Alternatively, a surgeon may recommend a laparoscopic approach. In this procedure, very small incisions are made to insert tools and a camera to work on the hernia without disturbing the old surgical site. The surgeon can reposition the organ and implant a hernia mesh to keep it in place. In rare cases, it may be necessary to convert to an open surgery because of complications that may arise while the patient is on the operating table.
Complications of incisional hernia repair can include a repeat hernia as well as infection. Patients need to be very careful about bending or lifting in the days after surgery, and shouldn’t engage in heavy physical activity until they get a clearance from their doctors. Coughing and straining on the toilet can also cause the hernia to recur. Use of a stool softener may be recommended in addition to pain management medications used to keep patients comfortable while the site of the incisional hernia heals.
I don't know how long ago you posted this, but I just recently found out I had a hernia on my C-section incision. I had terrible stabbing pain mostly on the lower right to middle side of my lower abdomen. I even ended up in the ER. It would always get better though, not all the way better, but it would lessen, so it really confused the doctors.
I went to a few different doctors and had a CT scan done, and an ultrasound and blood work done. Not of those showed anything. eventually, i saw a general surgeon because my general doctor noticed my appendix was a little on the large side and wanted to take it out. When
he did, he found I had a hernia on my C-section incision.

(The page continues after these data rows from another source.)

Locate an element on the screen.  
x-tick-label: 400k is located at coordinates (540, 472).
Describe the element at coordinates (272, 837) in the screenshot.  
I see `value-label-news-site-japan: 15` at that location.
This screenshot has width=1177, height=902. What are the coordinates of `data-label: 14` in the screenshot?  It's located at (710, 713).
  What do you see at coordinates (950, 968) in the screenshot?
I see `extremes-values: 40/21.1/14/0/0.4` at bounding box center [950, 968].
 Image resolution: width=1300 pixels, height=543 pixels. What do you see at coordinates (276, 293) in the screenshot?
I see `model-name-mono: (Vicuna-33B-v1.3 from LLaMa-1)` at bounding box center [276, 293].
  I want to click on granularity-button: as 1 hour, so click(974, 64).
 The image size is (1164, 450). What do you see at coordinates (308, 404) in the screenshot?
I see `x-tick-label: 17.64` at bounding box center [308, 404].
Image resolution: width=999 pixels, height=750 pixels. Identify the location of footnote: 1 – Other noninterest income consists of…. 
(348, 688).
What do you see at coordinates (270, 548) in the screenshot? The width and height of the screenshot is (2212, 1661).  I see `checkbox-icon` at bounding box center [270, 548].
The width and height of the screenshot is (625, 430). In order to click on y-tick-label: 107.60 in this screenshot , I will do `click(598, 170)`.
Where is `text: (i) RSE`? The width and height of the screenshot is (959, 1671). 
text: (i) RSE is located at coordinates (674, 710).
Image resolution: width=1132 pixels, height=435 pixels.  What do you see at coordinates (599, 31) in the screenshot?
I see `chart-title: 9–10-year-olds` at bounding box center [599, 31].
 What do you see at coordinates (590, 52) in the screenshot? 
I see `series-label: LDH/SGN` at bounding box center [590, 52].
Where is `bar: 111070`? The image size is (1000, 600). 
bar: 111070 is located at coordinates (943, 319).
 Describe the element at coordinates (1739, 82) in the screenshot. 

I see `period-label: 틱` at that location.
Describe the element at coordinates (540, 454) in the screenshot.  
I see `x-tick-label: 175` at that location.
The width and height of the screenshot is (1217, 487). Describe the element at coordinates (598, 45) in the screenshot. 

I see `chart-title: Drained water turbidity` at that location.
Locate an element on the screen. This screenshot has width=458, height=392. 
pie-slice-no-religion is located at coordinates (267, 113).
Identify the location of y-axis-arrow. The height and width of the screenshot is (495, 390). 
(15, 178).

I'm all fixed now and just hoping it never happens again. I think it was the hernia that was the cause of most my pain. Good luck to you.
I've been having pain in my tummy for four years. I had a C-section in 2009 and every time I go to the GP, they tell me it's normal, and some say the muscle is weak or it's a hernia.
I am so confused. They did some scan which shows nothing, but my tummy is so big and the hernia appears. Everybody says am five or six months pregnant but I am not. can anybody suggest what I should do, please?